From Cuba with a Song: Analysis of Major Characters

Author: Severo Sarduy

First published: De donde son los cantantes, 1967 (English translation, 1972)

Genre: Novel

Locale: Cuba

Plot: Experimental

Time: The 1950's and from the Middle Ages to 1959

Mortal Pérez (mohr-TAHL PEH-rehs), a common name from Dolores Rondón's epitaph (“come, mortal, and see”) turned into a character. He is a blond Spaniard who speaks Castilian Spanish and who always possesses some attribute of power. He starts as an old general, when, in “By the River of Rose Ashes,” he falls in love with and relentlessly pursues Lotus Flower. At first a voyeur, he ends as a would-be assassin. In “Dolores Rondón,” he is a politician rising from provincial obscurity to national prominence as a senator. His fall comes when it is revealed that the Hawaiian dancer he procured for the president is a mulatto woman from his province. In “The Entry of Christ in Havana,” he is a young elusive lover ardently desired by Auxilio and Socorro. Later, he is identified with the wooden statue of Christ found by them in the Cathedral of the Cuban Santiago and is taken triumphantly to Havana. He disintegrates on the way and, finally, dies.

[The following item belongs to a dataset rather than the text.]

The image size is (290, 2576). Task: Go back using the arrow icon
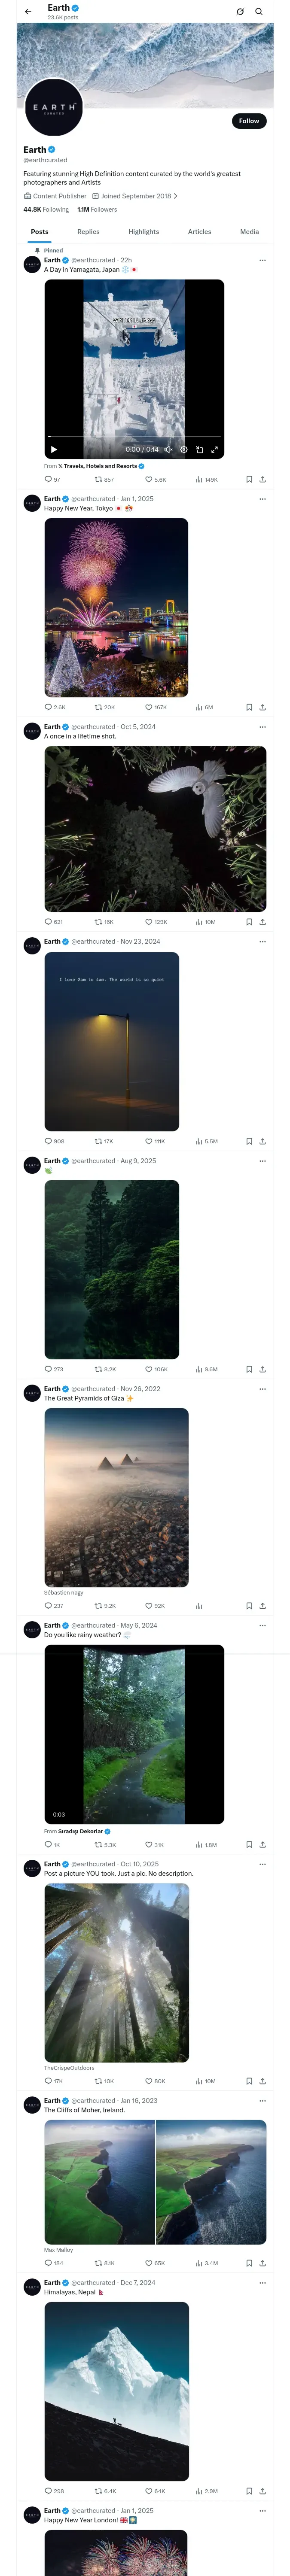point(28,12)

Auxilio (owk-SEE-lee-oh) and Socorro (soh-KOH-rroh), metaphysical twins in perpetual transformation. (Both names mean “call for help” in Spanish, but they appear as “Help” and “Mercy” in some translations.) They start looking for God, only to find all the principal characters in a “self-service” grocery store. In “By the River of Rose Ashes,” they are chorus girls (at the burlesque Chinese opera in Havana), transvestites, and, occasionally, prostitutes. They also help the old general with his passion for Lotus Flower. In “Dolores Rondón,” they act as the magic twins, or tricksters, of Afro-Cuban religion. They reveal the senator's fraud. In “The Entry of Christ in Havana,” they are two Spanish women in love with Mortal, whom they pursue from the origins of European lyric in Arabic poetry through the discovery of the New World. Having arrived in the Cuba of the early colonial days, they learn music in the Cathedral of Santiago, where they find a wooden statue of Christ, with whom they identify their elusive lover. In a triumphant procession, they take the statue to Havana. They are received by gunfire from helicopters.

Lotus Flower, a transvestite who is an actress in the Chinese burlesque opera house in Havana and is pursued desperately by the general Mortal Pérez.

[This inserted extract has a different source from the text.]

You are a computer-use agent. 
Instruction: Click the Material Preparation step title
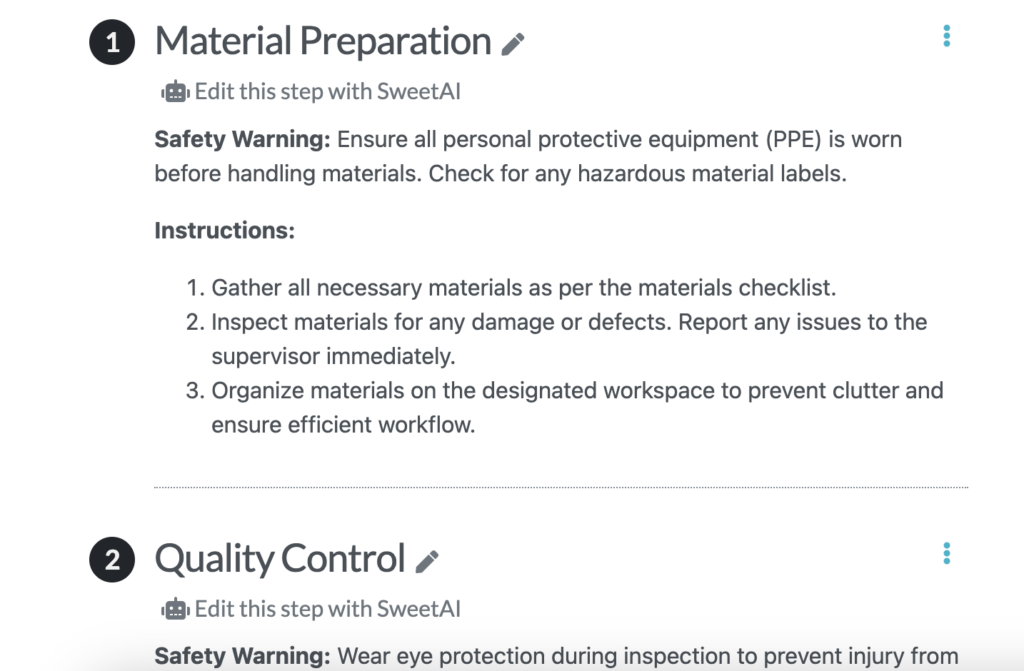click(x=323, y=41)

Dolores Rondón (rrohn-DOHN), a young mulatto woman from the provinces, mistress and wife of the senator Mortal Pérez. Her new high life enters into conflict with Afro-Cuban religion, and the offended deities cause the fall of the senator. She returns to the province and dies in poverty, summarizing her life in an epitaph she writes for her tomb as a lesson to all mortals.

The Great Bald Madame, Death, a character presented as the final essential ingredient of the cosmic jigsaw puzzle.

Myself, a personal pronoun turned into a character. It represents the authorial voice, which later splits into a dialogue between Narrator One and Narrator Two.

The Director, who stages the show at the burlesque opera house. He seems to be another incarnation of Myself.

The reader, who struggles with Myself and the Director for the proper meaning and the realism of the work.